> _PROVIDED PASSAGE_

---+---

"The market continues to be ripe for growth"
The multifamily sector should remain resilient against economic volatility, according to real estate research firm Yardi Matrix, with rents expected to increase by 7.9% by the end of the year.
Rent growth remained strong at double-digit percentage levels for the first half of the year, even as it dipped below the record-high levels seen in 2021. As the latest Matrix Multifamily National Report revealed, average asking rents went up by 5.7% in the first six months of 2022, marking a year-over-year growth of 13.7%.
This strong performance has helped boost multifamily supply, with over 145,000 units delivered and 900,000 units under construction by midyear. An additional 420,000 units are expected to be delivered through the year, marking a 2.8% increase in stock. This is the highest number of deliveries since before the global financial crisis, according to Yardi Matrix.
A slight slowdown might be seen due to rising interest rates and lingering fears of a recession, but the report maintained that the “economic picture is not bleak for family.”
“The market continues to be ripe for growth,” said Yardi Matrix. “The economy has recovered almost all the jobs from its pre-pandemic peak and wage growth has been strong, though moderating. Soaring home prices and rising mortgage rates have made homeownership unaffordable for many first-time home buyers, and the for-sale market is likely to remain weak throughout the year as interest rates rise and economic growth slows. That will keep more households renting either multifamily or single-family units.”

---+---

> _DATA LISTING_
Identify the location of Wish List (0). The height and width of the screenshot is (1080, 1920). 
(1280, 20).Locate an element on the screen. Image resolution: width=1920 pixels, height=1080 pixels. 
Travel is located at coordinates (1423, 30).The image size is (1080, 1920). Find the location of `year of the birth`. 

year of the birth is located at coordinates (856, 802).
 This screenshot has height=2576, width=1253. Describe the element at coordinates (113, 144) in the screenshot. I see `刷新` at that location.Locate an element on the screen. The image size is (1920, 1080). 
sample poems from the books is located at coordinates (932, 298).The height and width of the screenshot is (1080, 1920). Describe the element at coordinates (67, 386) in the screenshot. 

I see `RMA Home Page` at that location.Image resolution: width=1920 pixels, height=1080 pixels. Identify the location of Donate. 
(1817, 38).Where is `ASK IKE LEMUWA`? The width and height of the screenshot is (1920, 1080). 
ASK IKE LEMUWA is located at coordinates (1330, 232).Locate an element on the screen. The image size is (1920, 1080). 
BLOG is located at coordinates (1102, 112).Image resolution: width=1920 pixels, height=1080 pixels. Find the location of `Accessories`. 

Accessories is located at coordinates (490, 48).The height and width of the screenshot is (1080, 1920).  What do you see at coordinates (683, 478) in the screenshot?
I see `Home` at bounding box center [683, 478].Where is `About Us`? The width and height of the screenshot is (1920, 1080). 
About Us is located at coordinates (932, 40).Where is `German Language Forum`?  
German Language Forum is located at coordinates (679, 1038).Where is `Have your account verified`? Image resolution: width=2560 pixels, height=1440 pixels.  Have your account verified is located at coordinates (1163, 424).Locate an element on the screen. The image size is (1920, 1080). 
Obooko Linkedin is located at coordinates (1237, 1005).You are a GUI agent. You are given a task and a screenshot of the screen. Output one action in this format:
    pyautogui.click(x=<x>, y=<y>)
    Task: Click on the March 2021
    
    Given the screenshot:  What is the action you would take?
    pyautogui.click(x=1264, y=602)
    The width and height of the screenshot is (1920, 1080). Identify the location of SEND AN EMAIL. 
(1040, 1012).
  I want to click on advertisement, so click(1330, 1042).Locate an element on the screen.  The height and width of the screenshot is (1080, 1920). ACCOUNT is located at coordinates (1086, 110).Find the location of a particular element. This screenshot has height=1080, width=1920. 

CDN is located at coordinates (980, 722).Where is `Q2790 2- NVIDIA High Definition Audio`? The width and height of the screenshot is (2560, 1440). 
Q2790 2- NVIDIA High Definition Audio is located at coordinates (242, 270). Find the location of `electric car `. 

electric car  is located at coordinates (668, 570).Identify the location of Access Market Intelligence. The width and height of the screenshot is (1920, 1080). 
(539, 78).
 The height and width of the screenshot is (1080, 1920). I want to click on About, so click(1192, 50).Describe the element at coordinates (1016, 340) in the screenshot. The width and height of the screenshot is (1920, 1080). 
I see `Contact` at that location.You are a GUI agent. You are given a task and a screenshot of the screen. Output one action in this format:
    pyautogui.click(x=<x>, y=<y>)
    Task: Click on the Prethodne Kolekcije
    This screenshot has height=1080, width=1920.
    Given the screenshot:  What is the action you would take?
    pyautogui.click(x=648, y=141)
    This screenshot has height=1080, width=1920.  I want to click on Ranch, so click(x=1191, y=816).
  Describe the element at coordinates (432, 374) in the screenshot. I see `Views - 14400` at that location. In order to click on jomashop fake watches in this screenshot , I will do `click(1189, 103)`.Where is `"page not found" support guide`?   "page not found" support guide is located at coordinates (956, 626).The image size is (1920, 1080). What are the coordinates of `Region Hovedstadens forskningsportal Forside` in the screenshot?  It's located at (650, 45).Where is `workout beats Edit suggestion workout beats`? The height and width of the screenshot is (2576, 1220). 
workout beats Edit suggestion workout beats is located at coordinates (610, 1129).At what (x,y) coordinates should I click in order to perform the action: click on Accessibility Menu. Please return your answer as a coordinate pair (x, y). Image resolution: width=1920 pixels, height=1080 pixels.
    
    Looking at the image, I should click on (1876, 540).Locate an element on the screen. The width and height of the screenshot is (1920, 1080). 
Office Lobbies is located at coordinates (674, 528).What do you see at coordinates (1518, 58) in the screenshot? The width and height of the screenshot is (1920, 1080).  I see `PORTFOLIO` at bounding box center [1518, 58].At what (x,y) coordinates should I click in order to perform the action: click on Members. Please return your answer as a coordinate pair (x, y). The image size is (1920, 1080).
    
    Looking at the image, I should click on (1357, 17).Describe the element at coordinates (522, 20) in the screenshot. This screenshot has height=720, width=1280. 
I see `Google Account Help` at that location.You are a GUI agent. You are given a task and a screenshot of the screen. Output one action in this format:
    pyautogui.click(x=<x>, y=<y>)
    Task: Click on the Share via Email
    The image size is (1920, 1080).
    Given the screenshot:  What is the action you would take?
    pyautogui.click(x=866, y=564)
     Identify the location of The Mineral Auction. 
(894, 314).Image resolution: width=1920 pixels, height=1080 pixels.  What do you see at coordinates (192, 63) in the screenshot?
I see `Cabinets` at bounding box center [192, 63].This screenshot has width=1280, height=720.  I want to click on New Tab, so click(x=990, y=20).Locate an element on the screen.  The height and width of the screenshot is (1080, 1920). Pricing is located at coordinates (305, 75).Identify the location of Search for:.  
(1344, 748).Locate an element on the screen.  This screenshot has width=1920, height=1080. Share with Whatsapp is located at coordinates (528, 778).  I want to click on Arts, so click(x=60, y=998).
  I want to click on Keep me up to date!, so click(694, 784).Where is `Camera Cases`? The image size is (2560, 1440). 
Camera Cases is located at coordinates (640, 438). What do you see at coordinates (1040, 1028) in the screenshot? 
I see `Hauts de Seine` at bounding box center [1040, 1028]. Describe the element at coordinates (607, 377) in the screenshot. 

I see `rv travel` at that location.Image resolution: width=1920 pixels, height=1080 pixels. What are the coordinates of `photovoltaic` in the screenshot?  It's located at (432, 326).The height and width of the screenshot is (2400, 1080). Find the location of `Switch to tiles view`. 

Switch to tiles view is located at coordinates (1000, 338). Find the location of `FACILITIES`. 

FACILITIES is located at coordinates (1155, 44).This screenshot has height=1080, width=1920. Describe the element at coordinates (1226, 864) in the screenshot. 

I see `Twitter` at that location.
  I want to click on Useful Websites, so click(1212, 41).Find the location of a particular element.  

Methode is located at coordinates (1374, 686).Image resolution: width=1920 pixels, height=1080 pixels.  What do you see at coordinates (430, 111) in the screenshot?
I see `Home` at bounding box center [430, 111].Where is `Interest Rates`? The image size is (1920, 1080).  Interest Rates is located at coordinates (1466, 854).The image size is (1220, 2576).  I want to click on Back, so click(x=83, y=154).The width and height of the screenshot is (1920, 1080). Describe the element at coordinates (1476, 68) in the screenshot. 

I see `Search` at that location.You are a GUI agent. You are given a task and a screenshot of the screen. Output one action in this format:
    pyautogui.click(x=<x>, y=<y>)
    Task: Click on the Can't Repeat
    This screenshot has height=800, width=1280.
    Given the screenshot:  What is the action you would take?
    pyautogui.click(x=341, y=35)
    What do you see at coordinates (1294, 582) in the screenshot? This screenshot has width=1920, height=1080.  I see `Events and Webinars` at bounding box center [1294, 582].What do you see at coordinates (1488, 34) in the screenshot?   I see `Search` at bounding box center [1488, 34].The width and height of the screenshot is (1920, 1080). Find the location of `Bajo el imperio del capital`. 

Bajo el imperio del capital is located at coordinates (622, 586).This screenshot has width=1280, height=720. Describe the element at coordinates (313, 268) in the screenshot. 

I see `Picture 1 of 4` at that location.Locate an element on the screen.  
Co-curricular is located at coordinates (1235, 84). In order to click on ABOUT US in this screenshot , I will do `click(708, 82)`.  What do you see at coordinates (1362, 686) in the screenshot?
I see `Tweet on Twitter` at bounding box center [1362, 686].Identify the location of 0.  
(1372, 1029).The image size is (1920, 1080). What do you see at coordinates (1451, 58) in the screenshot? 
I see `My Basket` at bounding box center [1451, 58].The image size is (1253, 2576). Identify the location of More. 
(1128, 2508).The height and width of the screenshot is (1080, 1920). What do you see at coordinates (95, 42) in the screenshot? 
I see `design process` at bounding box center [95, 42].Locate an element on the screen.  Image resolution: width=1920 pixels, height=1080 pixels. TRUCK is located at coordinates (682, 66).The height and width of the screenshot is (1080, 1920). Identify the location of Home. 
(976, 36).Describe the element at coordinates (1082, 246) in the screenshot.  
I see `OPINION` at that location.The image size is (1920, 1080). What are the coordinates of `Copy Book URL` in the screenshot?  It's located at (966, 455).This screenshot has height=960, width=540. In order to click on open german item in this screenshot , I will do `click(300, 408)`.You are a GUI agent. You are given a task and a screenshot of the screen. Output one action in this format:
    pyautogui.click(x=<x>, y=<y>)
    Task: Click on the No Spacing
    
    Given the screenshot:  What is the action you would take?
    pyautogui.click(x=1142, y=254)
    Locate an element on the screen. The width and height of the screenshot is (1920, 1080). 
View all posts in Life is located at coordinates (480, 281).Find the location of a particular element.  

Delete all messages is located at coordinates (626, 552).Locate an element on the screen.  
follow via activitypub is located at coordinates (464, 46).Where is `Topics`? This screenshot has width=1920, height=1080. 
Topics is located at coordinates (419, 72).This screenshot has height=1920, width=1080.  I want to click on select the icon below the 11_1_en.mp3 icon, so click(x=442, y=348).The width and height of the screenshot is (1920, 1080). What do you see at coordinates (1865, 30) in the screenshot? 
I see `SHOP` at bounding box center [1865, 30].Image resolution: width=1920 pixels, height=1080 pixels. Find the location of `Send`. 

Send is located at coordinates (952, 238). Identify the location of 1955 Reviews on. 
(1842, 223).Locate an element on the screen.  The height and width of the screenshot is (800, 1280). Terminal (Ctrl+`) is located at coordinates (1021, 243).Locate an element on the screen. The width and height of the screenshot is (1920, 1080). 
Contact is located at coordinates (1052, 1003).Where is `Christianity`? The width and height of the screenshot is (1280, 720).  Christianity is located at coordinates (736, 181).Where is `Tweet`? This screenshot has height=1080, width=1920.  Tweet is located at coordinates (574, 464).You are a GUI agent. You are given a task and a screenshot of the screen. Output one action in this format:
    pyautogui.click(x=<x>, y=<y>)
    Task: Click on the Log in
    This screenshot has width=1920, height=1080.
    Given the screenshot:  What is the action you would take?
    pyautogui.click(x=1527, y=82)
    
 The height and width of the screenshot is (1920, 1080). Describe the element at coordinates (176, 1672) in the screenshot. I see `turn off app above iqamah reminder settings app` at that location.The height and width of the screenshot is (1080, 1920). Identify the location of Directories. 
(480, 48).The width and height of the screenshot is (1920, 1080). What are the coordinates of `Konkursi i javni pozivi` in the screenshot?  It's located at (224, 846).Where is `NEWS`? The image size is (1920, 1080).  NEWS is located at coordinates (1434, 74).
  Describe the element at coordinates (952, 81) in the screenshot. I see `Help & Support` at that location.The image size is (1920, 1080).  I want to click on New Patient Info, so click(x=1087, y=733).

---+---

Rewrite the stretch of the multifamily market article from "The multifamily sector" through "of the year.", substituting "sturdy" for "resilient".

> _ANSWER FOR THIS EXERCISE_
The multifamily sector should remain sturdy against economic volatility, according to real estate research firm Yardi Matrix, with rents expected to increase by 7.9% by the end of the year.